The Customer Engagement Report 2023 by Toku, surveying 1,000 residents in Singapore, sheds light on consumer-brand interactions. The surge in confidence among consumers in identifying scams is credited to concerted educational initiatives by private entities and government policies.
Thomas Laboulle, Founder and CEO of Toku, highlighted this shift: “Singaporean consumers have significantly heightened their awareness of scams over the past year, impacting their trust levels in communication channels and altering their behavior in engaging with brands.”
Empowering efforts in education and policy have bolstered consumer confidence significantly. A striking 91% of respondents believe that organizations are actively educating the public about scams, enabling them to effectively recognize and thwart such attempts.
An influential government initiative, the SMS Sender ID Registry (SSIR), mandated brand registration with the Infocomm Development Authority of Singapore for SMS identity verification. 87% of consumers acknowledge the SSIR’s role in simplifying legitimacy checks for received SMS, with 63% experiencing a reduction in spam or scam messages.
Despite an increased ability to recognize scams, the research indicates that this awareness doesn’t necessarily reduce the risk of falling victim. Surprisingly, 36% of millennials still click on suspicious SMS links marked “Likely-SCAM,” representing the highest proportion among age groups.
Laboulle emphasized, “These findings align with data released by the Singapore Police Force, showing that individuals aged 20 to 39 comprised over 50% of scam victims.”

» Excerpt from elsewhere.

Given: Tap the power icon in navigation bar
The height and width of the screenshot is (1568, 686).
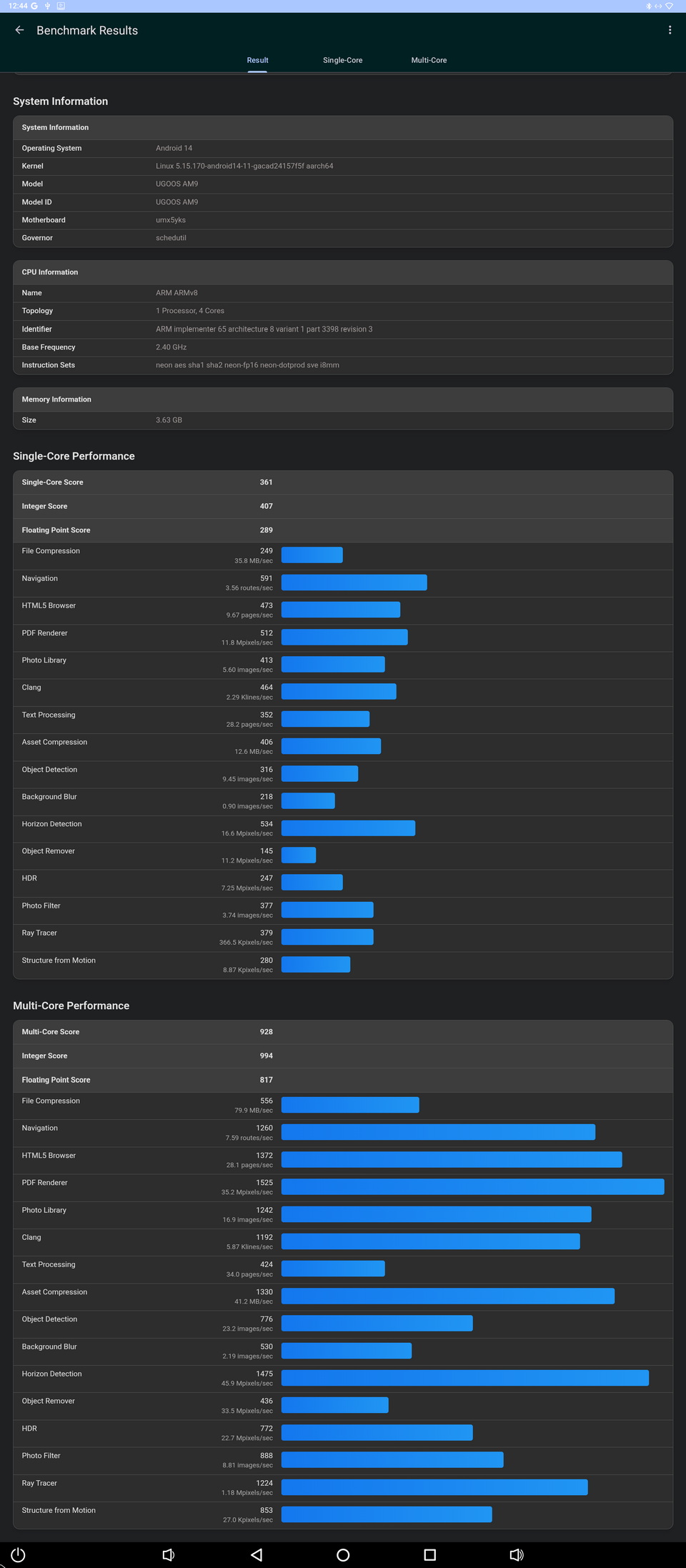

Consumer preferences in communication channels have evolved. SMS remains preferred for OTPs, bank alerts, and appointment reminders, while WhatsApp gains traction for marketing messages and order updates.
Given a choice, a majority (62%) prefers using an organization’s official app for issue resolution or information gathering, rather than visiting a website, writing emails, or contacting customer service hotlines.
While email and messaging dominate for updates, phone support becomes crucial for issue resolution. Around 75% prefer contacting a phone agent for urgent payment or finance matters, and two-thirds seek phone support for product and service issues.
Most consumers (62%) favor human agents due to their ability to provide immediate clarifications and effective solutions. There’s a high expectation of 24/7 human customer service, with 53% expressing frustration when unable to access it easily.
However, attitudes might change as AI-driven chatbots and agents gain popularity. Presently, 46% are comfortable interacting with AI virtual agents on the phone, a figure expected to rise.
Laboulle concluded, “Understanding consumer preferences is key for organizations. The rise of generative AI offers a chance to reinforce trust and create more personalized customer experiences by handling repetitive tasks and supporting human agents with vital information and context for better service.”
In a landscape shaped by evolving consumer confidence, communication preferences, and the rise of innovative AI solutions, the imperative for companies to adapt becomes even more pronounced. Nurturing trust, understanding nuanced consumer choices, and leveraging AI capabilities to enhance service provision represent pivotal strategies for organizations seeking to meet evolving customer expectations. As the realm of customer engagement continues to evolve, the synergy between human-centric support and AI-driven advancements emerges as a promising avenue to foster lasting trust and deliver unparalleled customer experiences in the digital age.